▶ [Your goal]: Only one stretch of the records below is wanted: the lines from the one holding "Click the red triangle marker at 20Y" through the one holding "This screenshot has height=733, width=1500.". Return it exactly, both ends included.

▶ [Records for this exercise]:
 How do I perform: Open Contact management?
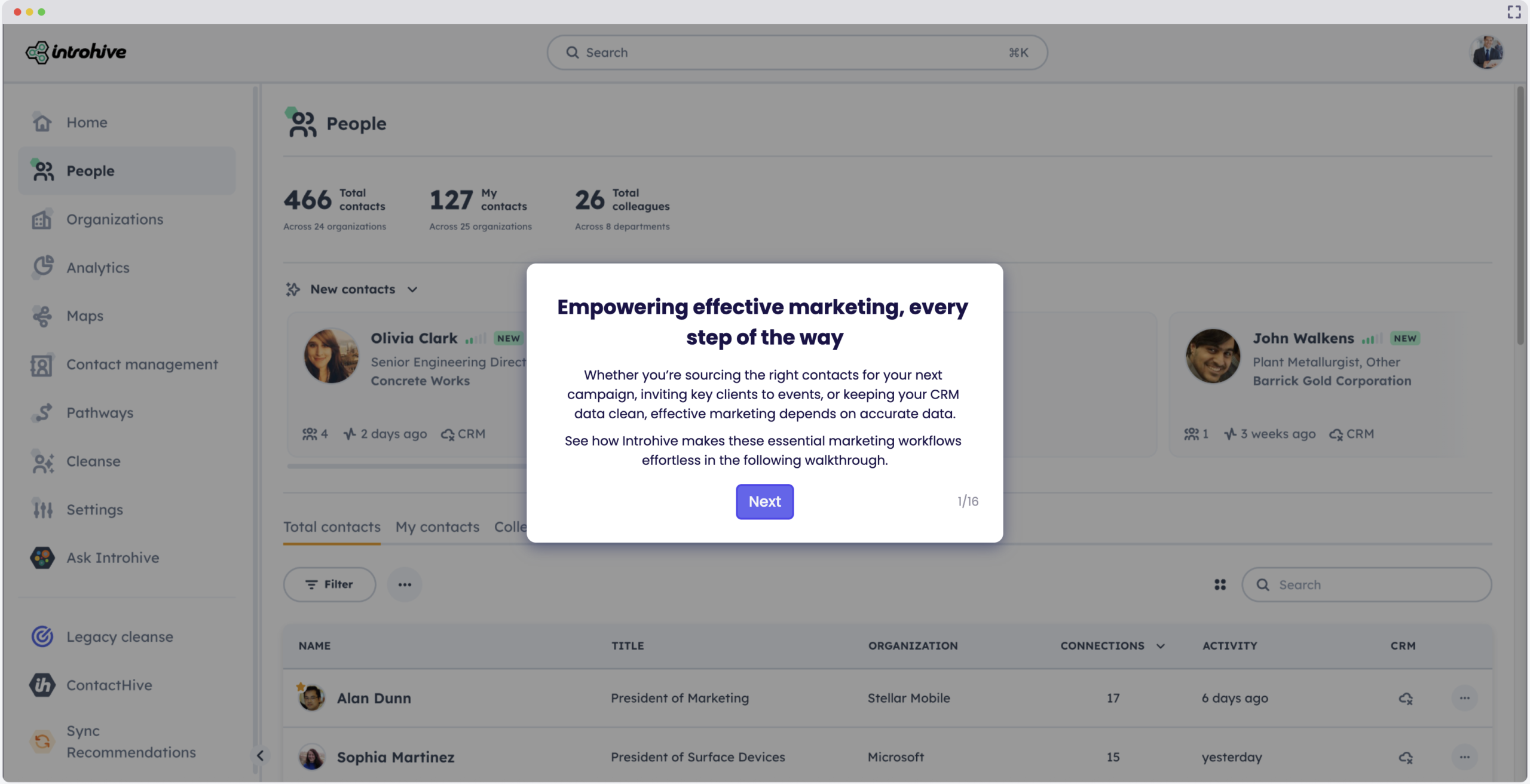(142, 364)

---

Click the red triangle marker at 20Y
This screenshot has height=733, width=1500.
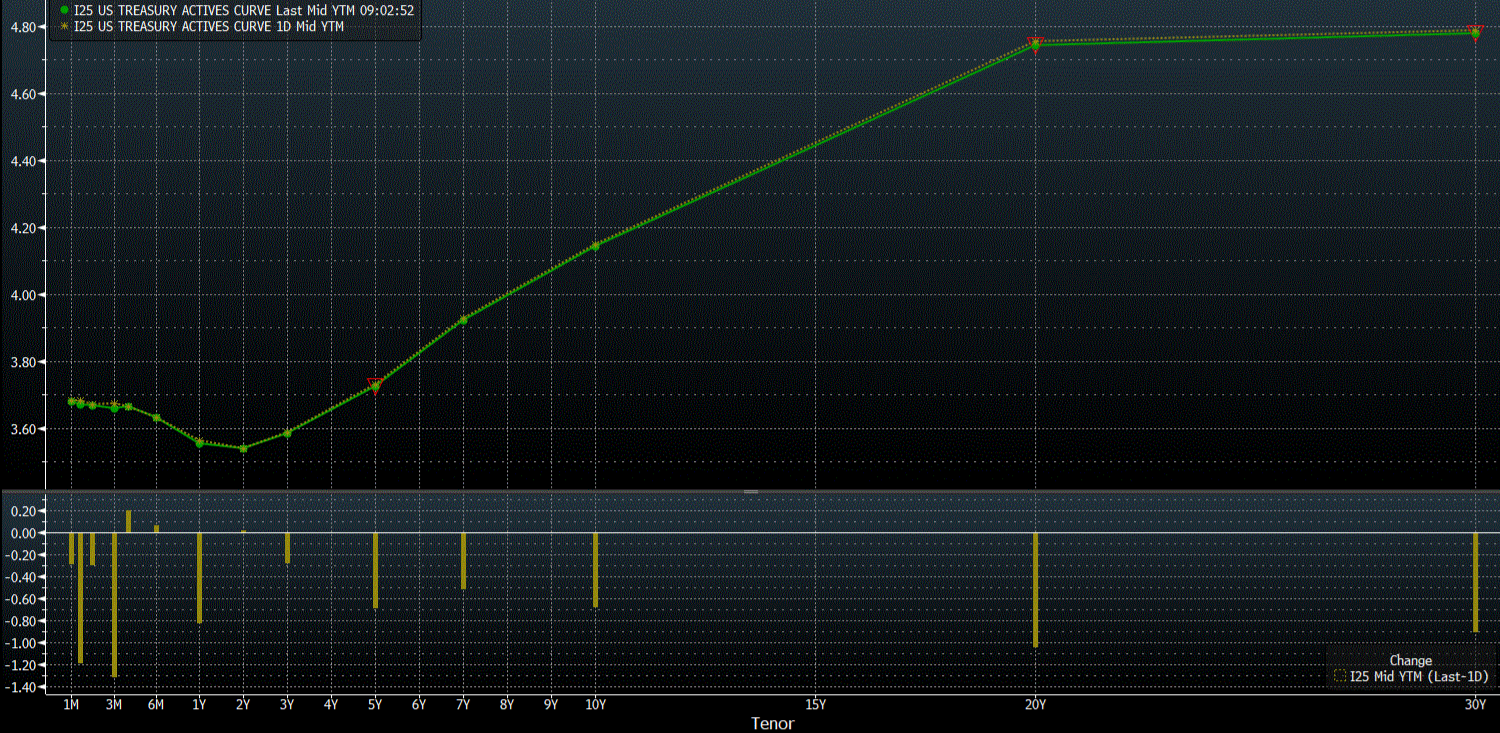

* * *

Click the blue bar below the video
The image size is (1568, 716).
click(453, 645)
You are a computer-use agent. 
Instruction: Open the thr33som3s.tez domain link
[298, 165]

▶ [Result of the exercise]:
Click the red triangle marker at 20Y
This screenshot has height=733, width=1500.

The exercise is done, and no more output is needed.